▸ **Task to carry out**
Each line from the one containing "Open the Home icon in left sidebar" through the end of the records below must be repeated exactly, and no other line.

Dataset records
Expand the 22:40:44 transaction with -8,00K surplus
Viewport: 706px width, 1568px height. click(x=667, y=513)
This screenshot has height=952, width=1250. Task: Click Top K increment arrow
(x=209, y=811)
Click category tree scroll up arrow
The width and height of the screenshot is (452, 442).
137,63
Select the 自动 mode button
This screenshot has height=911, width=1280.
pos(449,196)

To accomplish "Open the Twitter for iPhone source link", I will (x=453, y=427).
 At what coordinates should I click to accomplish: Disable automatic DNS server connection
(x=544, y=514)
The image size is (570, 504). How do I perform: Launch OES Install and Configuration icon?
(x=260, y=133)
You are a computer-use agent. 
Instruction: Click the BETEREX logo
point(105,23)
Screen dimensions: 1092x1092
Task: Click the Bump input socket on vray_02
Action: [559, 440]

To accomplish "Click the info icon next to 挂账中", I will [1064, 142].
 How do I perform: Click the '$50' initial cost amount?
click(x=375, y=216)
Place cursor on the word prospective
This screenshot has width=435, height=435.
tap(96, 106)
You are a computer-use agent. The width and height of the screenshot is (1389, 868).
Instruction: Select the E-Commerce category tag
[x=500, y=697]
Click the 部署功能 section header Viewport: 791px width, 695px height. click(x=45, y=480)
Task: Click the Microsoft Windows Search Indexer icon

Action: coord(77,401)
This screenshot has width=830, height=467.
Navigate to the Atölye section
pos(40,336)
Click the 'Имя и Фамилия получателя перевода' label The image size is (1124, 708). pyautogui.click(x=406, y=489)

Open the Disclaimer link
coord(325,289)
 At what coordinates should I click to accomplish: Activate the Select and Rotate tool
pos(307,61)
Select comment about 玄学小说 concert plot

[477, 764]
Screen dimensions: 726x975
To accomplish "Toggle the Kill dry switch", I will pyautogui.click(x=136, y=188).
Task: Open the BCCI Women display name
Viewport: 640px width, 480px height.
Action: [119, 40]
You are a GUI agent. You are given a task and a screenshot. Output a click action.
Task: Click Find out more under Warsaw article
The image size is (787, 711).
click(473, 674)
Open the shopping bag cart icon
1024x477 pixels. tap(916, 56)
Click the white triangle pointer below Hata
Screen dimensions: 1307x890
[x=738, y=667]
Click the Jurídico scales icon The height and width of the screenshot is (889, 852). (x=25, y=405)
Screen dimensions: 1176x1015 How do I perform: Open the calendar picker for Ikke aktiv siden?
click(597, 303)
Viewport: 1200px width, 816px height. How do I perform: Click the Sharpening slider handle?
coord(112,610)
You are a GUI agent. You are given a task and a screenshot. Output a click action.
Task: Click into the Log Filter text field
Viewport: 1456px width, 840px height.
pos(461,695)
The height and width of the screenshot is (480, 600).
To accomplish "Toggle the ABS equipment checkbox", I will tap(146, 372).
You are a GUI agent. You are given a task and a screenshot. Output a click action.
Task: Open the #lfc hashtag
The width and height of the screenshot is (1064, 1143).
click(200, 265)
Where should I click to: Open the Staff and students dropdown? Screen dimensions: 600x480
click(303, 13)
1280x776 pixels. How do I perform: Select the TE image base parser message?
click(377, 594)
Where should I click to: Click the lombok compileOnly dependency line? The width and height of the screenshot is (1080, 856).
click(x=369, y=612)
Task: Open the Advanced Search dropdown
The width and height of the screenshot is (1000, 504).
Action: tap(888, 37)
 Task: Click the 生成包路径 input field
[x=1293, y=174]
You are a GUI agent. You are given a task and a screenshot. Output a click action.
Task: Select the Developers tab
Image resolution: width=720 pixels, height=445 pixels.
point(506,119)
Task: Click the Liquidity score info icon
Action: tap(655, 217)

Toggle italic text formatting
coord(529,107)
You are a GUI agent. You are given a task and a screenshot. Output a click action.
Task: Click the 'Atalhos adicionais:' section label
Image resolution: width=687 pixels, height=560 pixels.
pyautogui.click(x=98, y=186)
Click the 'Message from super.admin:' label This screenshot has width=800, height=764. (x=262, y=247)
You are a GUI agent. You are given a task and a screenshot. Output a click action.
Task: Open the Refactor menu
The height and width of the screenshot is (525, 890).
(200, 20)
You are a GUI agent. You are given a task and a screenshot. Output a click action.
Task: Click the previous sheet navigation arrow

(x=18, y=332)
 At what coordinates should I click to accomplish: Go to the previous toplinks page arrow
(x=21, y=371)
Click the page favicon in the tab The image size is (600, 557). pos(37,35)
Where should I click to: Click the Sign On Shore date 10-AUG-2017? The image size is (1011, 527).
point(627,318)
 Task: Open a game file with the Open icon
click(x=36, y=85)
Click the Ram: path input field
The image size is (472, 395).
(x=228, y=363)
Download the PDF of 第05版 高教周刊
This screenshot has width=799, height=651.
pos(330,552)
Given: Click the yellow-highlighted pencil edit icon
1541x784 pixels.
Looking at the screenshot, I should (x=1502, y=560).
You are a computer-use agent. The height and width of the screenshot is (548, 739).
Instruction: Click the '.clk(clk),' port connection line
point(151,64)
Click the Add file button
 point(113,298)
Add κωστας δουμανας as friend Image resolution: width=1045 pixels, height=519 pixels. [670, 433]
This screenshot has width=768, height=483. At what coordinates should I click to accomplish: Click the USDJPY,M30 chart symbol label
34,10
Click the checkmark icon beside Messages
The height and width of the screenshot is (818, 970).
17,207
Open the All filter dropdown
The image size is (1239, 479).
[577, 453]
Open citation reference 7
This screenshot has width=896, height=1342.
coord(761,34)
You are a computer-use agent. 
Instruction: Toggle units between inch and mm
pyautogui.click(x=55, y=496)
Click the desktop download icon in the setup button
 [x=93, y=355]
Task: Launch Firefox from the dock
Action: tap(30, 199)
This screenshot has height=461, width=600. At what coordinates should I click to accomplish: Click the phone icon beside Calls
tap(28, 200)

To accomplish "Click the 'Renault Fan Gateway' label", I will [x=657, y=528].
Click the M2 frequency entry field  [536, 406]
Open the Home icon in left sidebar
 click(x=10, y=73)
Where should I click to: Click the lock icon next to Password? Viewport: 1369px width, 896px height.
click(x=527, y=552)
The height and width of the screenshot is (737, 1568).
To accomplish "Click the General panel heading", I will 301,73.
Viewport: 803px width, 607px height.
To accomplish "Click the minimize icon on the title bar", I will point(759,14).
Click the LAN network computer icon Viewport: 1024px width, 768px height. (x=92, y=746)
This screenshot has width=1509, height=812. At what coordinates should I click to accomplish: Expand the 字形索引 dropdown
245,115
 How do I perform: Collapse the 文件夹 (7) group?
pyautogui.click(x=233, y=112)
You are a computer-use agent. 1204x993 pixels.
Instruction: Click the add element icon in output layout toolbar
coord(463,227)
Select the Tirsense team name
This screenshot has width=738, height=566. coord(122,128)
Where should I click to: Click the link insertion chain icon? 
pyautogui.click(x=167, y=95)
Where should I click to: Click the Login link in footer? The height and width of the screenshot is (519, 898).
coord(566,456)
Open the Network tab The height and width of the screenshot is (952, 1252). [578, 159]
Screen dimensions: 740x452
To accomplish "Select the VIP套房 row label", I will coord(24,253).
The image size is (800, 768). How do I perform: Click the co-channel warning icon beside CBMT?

▸ **Solution to this exercise**
Open the Home icon in left sidebar
 click(x=10, y=73)
Where should I click to: Click the lock icon next to Password? Viewport: 1369px width, 896px height.
click(x=527, y=552)
The height and width of the screenshot is (737, 1568).
To accomplish "Click the General panel heading", I will 301,73.
Viewport: 803px width, 607px height.
To accomplish "Click the minimize icon on the title bar", I will point(759,14).
Click the LAN network computer icon Viewport: 1024px width, 768px height. (x=92, y=746)
This screenshot has width=1509, height=812. At what coordinates should I click to accomplish: Expand the 字形索引 dropdown
245,115
 How do I perform: Collapse the 文件夹 (7) group?
pyautogui.click(x=233, y=112)
You are a computer-use agent. 1204x993 pixels.
Instruction: Click the add element icon in output layout toolbar
coord(463,227)
Select the Tirsense team name
This screenshot has width=738, height=566. coord(122,128)
Where should I click to: Click the link insertion chain icon? 
pyautogui.click(x=167, y=95)
Where should I click to: Click the Login link in footer? The height and width of the screenshot is (519, 898).
coord(566,456)
Open the Network tab The height and width of the screenshot is (952, 1252). [578, 159]
Screen dimensions: 740x452
To accomplish "Select the VIP套房 row label", I will coord(24,253).
The image size is (800, 768). How do I perform: Click the co-channel warning icon beside CBMT?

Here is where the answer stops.